> **Problem requirements**
Keep every line in which "computer" occurs and drop the rest of the data.

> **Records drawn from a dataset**
--- --- ---

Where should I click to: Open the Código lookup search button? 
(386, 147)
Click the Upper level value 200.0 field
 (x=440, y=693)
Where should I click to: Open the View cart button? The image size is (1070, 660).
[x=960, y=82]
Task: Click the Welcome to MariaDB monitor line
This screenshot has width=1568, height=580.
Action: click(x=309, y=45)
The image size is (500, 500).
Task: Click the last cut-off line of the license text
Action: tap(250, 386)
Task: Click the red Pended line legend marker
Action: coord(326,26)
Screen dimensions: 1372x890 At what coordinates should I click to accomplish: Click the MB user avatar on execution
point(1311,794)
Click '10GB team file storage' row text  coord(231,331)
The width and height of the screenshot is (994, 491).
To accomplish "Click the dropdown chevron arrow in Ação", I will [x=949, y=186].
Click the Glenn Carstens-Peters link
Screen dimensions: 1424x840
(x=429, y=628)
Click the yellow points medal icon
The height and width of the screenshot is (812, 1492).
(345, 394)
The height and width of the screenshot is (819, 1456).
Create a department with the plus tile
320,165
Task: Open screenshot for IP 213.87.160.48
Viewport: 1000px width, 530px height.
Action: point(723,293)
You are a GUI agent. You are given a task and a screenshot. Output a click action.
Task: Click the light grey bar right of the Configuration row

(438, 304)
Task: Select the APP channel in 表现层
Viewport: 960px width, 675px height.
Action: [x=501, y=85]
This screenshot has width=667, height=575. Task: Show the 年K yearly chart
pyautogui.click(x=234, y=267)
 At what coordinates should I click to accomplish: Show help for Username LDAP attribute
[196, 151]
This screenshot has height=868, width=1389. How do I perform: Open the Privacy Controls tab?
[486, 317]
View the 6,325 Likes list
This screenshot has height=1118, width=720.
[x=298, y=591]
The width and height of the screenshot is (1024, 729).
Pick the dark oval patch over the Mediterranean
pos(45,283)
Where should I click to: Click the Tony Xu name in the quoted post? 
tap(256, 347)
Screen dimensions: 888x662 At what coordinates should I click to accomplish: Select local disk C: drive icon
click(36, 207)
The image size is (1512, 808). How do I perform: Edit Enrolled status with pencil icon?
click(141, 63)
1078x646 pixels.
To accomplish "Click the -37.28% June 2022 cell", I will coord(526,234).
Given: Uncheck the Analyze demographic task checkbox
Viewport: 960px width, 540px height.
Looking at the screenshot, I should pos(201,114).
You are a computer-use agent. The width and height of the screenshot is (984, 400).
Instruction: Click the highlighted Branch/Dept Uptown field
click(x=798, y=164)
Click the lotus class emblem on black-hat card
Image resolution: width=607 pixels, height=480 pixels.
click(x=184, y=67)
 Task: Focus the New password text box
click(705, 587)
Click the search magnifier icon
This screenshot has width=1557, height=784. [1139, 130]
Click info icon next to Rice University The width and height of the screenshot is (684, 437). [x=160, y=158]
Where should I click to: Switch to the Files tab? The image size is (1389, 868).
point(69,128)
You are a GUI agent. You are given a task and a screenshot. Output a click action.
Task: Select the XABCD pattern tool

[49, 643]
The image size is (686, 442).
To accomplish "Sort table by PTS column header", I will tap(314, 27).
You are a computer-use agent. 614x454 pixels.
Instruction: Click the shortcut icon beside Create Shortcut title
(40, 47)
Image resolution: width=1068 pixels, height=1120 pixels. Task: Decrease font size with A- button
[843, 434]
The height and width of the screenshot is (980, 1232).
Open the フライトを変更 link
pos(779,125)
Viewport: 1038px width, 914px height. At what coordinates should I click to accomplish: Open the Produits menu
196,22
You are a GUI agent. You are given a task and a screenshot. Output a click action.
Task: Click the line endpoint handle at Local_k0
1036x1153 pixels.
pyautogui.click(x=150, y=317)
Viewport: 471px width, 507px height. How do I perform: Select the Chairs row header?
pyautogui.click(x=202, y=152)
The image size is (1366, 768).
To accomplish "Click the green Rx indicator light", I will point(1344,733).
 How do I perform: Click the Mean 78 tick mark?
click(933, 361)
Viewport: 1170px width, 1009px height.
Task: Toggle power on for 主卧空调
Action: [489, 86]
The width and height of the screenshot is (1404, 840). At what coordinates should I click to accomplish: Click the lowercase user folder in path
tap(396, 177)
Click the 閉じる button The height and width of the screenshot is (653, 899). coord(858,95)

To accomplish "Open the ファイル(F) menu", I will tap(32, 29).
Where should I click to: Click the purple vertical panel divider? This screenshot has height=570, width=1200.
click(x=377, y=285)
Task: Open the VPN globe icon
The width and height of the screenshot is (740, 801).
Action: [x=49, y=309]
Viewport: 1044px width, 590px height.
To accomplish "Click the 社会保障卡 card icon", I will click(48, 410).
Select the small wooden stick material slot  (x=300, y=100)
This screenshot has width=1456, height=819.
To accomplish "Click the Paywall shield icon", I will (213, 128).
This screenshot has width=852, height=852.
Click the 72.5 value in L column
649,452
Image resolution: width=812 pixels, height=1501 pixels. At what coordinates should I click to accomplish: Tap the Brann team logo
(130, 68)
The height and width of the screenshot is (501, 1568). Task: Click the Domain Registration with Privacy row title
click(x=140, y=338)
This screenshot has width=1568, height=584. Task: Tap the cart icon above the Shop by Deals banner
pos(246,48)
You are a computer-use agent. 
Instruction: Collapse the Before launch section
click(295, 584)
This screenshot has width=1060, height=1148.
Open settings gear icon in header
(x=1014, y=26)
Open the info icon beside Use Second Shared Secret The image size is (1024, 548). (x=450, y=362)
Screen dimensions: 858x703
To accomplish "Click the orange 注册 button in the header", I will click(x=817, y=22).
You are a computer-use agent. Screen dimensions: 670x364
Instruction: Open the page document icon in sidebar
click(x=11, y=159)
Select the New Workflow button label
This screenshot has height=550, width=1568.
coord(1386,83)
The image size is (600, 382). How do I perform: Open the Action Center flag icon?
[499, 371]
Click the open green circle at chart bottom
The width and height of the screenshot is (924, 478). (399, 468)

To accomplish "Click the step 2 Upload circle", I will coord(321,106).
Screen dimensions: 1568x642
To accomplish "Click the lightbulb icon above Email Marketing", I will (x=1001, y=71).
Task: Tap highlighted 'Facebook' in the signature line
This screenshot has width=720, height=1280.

--- --- ---

> **Final answer**
You are a computer-use agent. The width and height of the screenshot is (984, 400).
You are a computer-use agent. 614x454 pixels.
You are a computer-use agent. 
You are a computer-use agent. Screen dimensions: 670x364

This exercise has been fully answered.